What you have to do: All the data beneath this line is to be reproduced exactly.

Source material:
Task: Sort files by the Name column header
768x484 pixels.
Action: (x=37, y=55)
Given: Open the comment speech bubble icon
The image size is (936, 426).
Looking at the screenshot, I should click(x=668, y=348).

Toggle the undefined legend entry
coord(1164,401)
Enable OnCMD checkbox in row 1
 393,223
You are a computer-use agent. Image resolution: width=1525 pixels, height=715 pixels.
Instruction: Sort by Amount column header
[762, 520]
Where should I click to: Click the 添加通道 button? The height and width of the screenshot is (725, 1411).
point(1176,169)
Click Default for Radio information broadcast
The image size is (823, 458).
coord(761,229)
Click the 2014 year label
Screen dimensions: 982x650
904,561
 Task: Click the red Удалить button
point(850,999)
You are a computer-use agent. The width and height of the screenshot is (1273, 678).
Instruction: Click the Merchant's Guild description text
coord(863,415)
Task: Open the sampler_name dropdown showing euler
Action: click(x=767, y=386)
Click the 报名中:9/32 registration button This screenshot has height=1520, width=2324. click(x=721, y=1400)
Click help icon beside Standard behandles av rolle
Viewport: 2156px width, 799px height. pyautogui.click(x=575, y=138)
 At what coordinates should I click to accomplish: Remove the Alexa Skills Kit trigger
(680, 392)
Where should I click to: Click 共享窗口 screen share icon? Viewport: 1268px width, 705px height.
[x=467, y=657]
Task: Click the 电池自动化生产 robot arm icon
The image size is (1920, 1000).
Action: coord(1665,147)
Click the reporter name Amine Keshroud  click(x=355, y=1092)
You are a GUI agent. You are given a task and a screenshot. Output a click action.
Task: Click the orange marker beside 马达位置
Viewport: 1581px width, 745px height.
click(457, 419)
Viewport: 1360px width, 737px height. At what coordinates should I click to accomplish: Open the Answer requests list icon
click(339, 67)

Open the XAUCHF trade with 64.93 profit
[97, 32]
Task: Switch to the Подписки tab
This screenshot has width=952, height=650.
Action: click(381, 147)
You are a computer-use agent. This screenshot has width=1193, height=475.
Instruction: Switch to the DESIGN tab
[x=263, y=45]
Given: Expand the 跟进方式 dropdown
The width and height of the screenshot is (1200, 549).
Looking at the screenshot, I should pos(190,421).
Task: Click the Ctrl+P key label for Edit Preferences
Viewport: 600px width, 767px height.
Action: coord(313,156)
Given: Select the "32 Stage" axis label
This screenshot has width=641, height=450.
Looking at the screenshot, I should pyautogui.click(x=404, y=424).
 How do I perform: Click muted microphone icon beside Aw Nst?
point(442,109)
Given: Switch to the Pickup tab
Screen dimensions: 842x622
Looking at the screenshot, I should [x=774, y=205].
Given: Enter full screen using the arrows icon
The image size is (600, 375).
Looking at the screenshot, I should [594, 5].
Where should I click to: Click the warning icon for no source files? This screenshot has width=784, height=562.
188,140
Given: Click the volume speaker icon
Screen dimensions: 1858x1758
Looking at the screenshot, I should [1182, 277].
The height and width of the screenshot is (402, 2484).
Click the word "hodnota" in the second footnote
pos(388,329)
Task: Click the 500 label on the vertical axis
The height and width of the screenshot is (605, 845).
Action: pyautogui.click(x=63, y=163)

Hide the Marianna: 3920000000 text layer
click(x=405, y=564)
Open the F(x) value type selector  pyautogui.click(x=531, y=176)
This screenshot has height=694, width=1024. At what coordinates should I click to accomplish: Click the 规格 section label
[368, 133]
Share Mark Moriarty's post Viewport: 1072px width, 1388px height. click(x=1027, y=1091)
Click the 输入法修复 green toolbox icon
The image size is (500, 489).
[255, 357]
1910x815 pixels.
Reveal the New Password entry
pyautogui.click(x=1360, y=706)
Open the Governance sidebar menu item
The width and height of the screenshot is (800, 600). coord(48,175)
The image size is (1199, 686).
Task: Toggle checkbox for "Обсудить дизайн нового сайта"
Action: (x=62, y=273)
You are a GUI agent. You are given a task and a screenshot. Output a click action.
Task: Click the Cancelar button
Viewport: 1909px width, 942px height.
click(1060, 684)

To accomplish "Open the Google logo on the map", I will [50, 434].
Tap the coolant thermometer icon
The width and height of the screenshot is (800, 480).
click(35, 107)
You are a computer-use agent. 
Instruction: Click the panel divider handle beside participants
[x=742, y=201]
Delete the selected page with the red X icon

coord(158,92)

Solution for this exercise:
Task: Sort files by the Name column header
768x484 pixels.
Action: (x=37, y=55)
Given: Open the comment speech bubble icon
The image size is (936, 426).
Looking at the screenshot, I should click(x=668, y=348).

Toggle the undefined legend entry
coord(1164,401)
Enable OnCMD checkbox in row 1
 393,223
You are a computer-use agent. Image resolution: width=1525 pixels, height=715 pixels.
Instruction: Sort by Amount column header
[762, 520]
Where should I click to: Click the 添加通道 button? The height and width of the screenshot is (725, 1411).
point(1176,169)
Click Default for Radio information broadcast
The image size is (823, 458).
coord(761,229)
Click the 2014 year label
Screen dimensions: 982x650
904,561
 Task: Click the red Удалить button
point(850,999)
You are a computer-use agent. The width and height of the screenshot is (1273, 678).
Instruction: Click the Merchant's Guild description text
coord(863,415)
Task: Open the sampler_name dropdown showing euler
Action: click(x=767, y=386)
Click the 报名中:9/32 registration button This screenshot has height=1520, width=2324. click(x=721, y=1400)
Click help icon beside Standard behandles av rolle
Viewport: 2156px width, 799px height. pyautogui.click(x=575, y=138)
 At what coordinates should I click to accomplish: Remove the Alexa Skills Kit trigger
(680, 392)
Where should I click to: Click 共享窗口 screen share icon? Viewport: 1268px width, 705px height.
[x=467, y=657]
Task: Click the 电池自动化生产 robot arm icon
The image size is (1920, 1000).
Action: coord(1665,147)
Click the reporter name Amine Keshroud  click(x=355, y=1092)
You are a GUI agent. You are given a task and a screenshot. Output a click action.
Task: Click the orange marker beside 马达位置
Viewport: 1581px width, 745px height.
click(457, 419)
Viewport: 1360px width, 737px height. At what coordinates should I click to accomplish: Open the Answer requests list icon
click(339, 67)

Open the XAUCHF trade with 64.93 profit
[97, 32]
Task: Switch to the Подписки tab
This screenshot has width=952, height=650.
Action: click(381, 147)
You are a computer-use agent. This screenshot has width=1193, height=475.
Instruction: Switch to the DESIGN tab
[x=263, y=45]
Given: Expand the 跟进方式 dropdown
The width and height of the screenshot is (1200, 549).
Looking at the screenshot, I should pos(190,421).
Task: Click the Ctrl+P key label for Edit Preferences
Viewport: 600px width, 767px height.
Action: coord(313,156)
Given: Select the "32 Stage" axis label
This screenshot has width=641, height=450.
Looking at the screenshot, I should pyautogui.click(x=404, y=424).
 How do I perform: Click muted microphone icon beside Aw Nst?
point(442,109)
Given: Switch to the Pickup tab
Screen dimensions: 842x622
Looking at the screenshot, I should [x=774, y=205].
Given: Enter full screen using the arrows icon
The image size is (600, 375).
Looking at the screenshot, I should [594, 5].
Where should I click to: Click the warning icon for no source files? This screenshot has width=784, height=562.
188,140
Given: Click the volume speaker icon
Screen dimensions: 1858x1758
Looking at the screenshot, I should [1182, 277].
The height and width of the screenshot is (402, 2484).
Click the word "hodnota" in the second footnote
pos(388,329)
Task: Click the 500 label on the vertical axis
The height and width of the screenshot is (605, 845).
Action: pyautogui.click(x=63, y=163)

Hide the Marianna: 3920000000 text layer
click(x=405, y=564)
Open the F(x) value type selector  pyautogui.click(x=531, y=176)
This screenshot has height=694, width=1024. At what coordinates should I click to accomplish: Click the 规格 section label
[368, 133]
Share Mark Moriarty's post Viewport: 1072px width, 1388px height. click(x=1027, y=1091)
Click the 输入法修复 green toolbox icon
The image size is (500, 489).
[255, 357]
1910x815 pixels.
Reveal the New Password entry
pyautogui.click(x=1360, y=706)
Open the Governance sidebar menu item
The width and height of the screenshot is (800, 600). coord(48,175)
The image size is (1199, 686).
Task: Toggle checkbox for "Обсудить дизайн нового сайта"
Action: (x=62, y=273)
You are a GUI agent. You are given a task and a screenshot. Output a click action.
Task: Click the Cancelar button
Viewport: 1909px width, 942px height.
click(1060, 684)

To accomplish "Open the Google logo on the map", I will [50, 434].
Tap the coolant thermometer icon
The width and height of the screenshot is (800, 480).
click(35, 107)
You are a computer-use agent. 
Instruction: Click the panel divider handle beside participants
[x=742, y=201]
Delete the selected page with the red X icon

coord(158,92)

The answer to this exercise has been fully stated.